[Potongan Teks]
....
Jika narasumbernya individu, maka harus dipastikan individu tersebut adalah seorang yang ahli dan berbicara sesuai kapasitasnya. Kredibilitas seseorang bisa dilihat dari latar belakang pendidikannya maupun informasi yang berasal dari organisasi profesi atau lembaga pendidikan dari individu tersebut jika yang bersangkutan menempuh pendidikan formal.

Selain itu, informasi tentang kredibilitas seseorang juga bisa diketahui dari orang sekitar yang mengenal individu tersebut dan mengetahui kualitas dan kapasitas individu tersebut.

Sebagaimana jaman dahulu, seorang perawi dikatakan adil berdasarkan penilaian ulama yang menguasai ilmu jarh dan ta’dil (ilmu yang membahas penilaian baik dan buruk/cacat dari seorang kritikus terhadap rawi hadis). Untuk informasi yang berasal dari organisasi atau lembaga, maka harus memiliki keterkaitan dengan bidang lembaga tersebut.

Contohnya, jika terkait masalah kesehatan, maka lembaga-lembaga seperti Kementrian Kesehatan, Ikatan Dokter Indonesia (IDI), Ikatan Apoteker Indonesia (IAI) dan lembaga profesi kesehatan lain dapat dipercaya sebagai sumber informasi. Selain memperhatikan narasumber, perlu diperhatikan pula jalur transmisi informasi. Karena jika narasumbernya sudah tepercaya sehingga informasi yang dihasilkan valid, akan menjadi sia-sia jika jalur transmisinya tidak tepercaya.

Hal ini disebabkan oleh terjadinya penyelewengan atau salah interpretasi informasi yang disampaikan oleh narasumber kepada khalayak ramai. Hal lain yang perlu diperhatikan adalah individu maupun lembaga yang menjadi sumber rujukan harus dipastikan bebas kepantingan baik politik, ekonomi dan lain-lain atas informasi yang disampaikan agar informasi yang disampaikan tidak bias atau bertujuan untuk mencari keuntungan atas kepentingan tertentu.

Untuk dhabith, bisa diartikan dasar dari narasumber untuk merangkai infornasi. Informasi yang benar haruslah didasarkan pada teori-teori yang valid dan dapat dibuktikan secara ilmiah serta dirangkai dengan teknik penarikan kesimpulan yang tepat sehingga menghasilkan informasi yang dapat dipertanggungjawabkan.
....
[Soal 1]
Menurut potongan teks tentang kredibilitas narasumber, ilmu jarh dan ta’dil membahas apa?
[Soal 2]
Tuliskan semua lembaga yang disebut namanya di potongan teks sebagai contoh sumber informasi tepercaya untuk masalah kesehatan.

[Data yang Diberikan]
....
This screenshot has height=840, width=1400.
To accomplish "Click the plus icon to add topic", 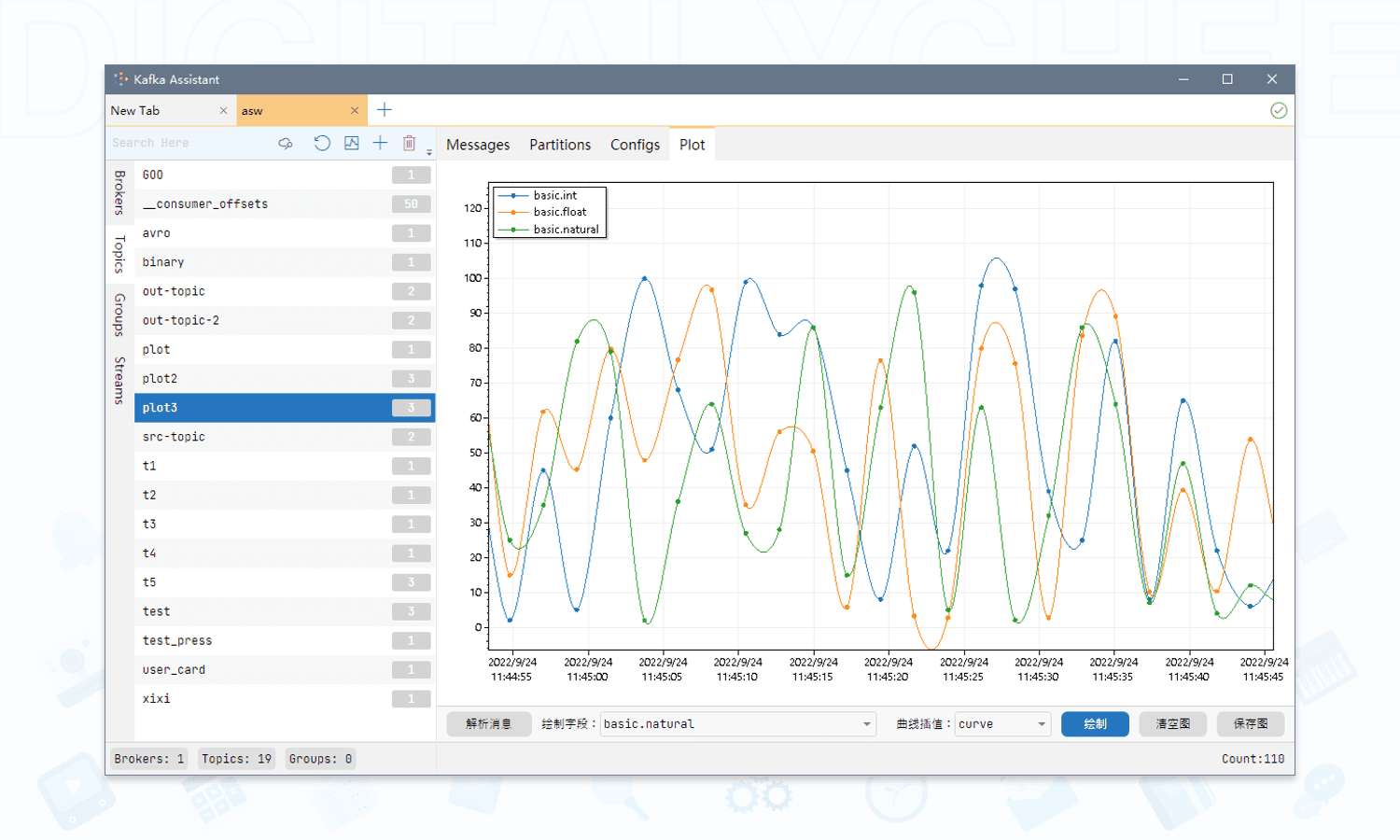I will [380, 143].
....
[Jawaban Tertulis 1]
Penilaian baik dan buruk/cacat dari seorang kritikus terhadap rawi hadis.

[Jawaban Tertulis 2]
Kementrian Kesehatan, Ikatan Dokter Indonesia (IDI), Ikatan Apoteker Indonesia (IAI)